I enter the entrance hall, referred to as “the airlock” by most people. Once the door behind me has closed fully, the one in front opens onto the auditorium. The sudden burst of music and laughter and shouting makes me shrink back for a moment. When the people closest to the door see me hesitate, the urge to leave increases, but in moments they’ve come and pulled me in and a drink is put in my hand before the second door has closed behind me.
I sip it, uncertain of what it is. Some kind of cocktail. It’s nice and I’m tempted to knock it all back, but I’ve made up my mind about how I want the rest of the night to go, and I don’t want to be distracted.
I don’t need to look for Sung-Soo and Mack; they’re at the heart of a tight cluster of people in the center of the amphitheater, orbited by others desperate to get closer but unable to. I can see only the tops of their heads, the people are pressing in so tight. Mack looks up at me, presumably after seeing a mention of my arrival in the stream, and beckons me down.

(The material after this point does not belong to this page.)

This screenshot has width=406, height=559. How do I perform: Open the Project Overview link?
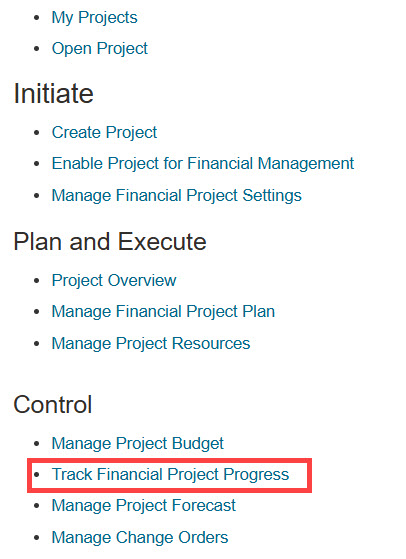114,281
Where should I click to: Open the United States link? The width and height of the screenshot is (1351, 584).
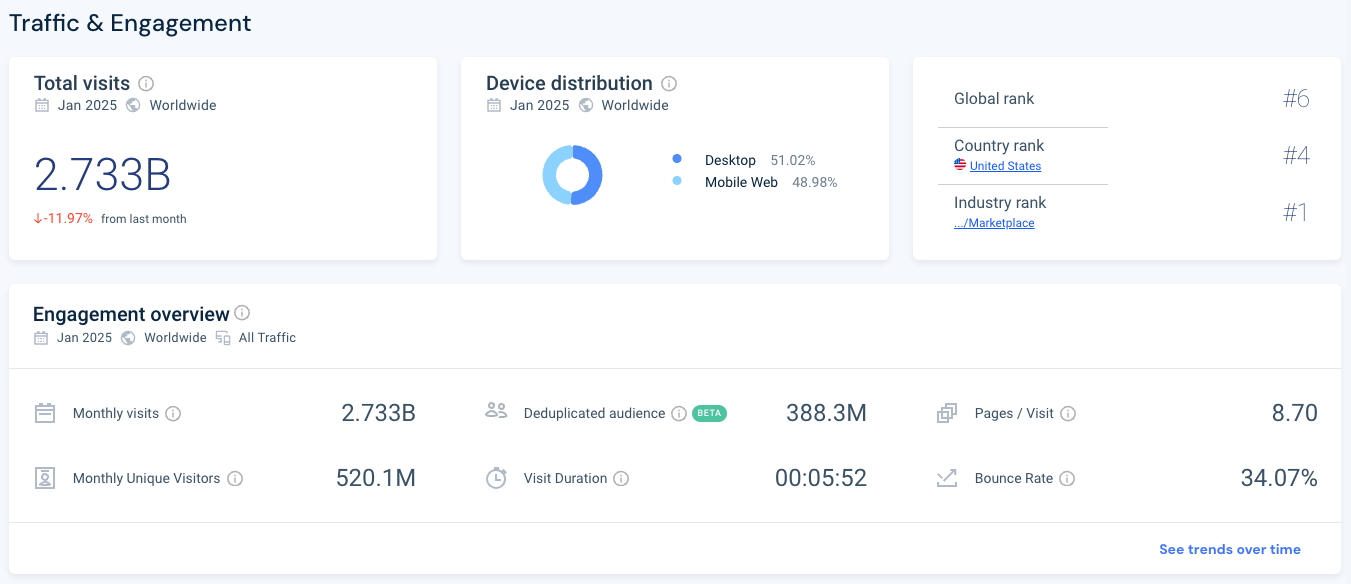tap(1005, 165)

By the time I’ve reached the lowest tier, Sung-Soo has wriggled his way through the cluster and comes toward me, arms outstretched. He’s clean, wearing new clothes, and looks so much better. His hair is sleek and shining in the Dome’s light and he actually looks delighted to see me.
“Sorry I’m late,” I say, but the words are swamped by the tsunami of music. He just embraces me and I find myself returning it. His hair against my cheek reminds me of Suh.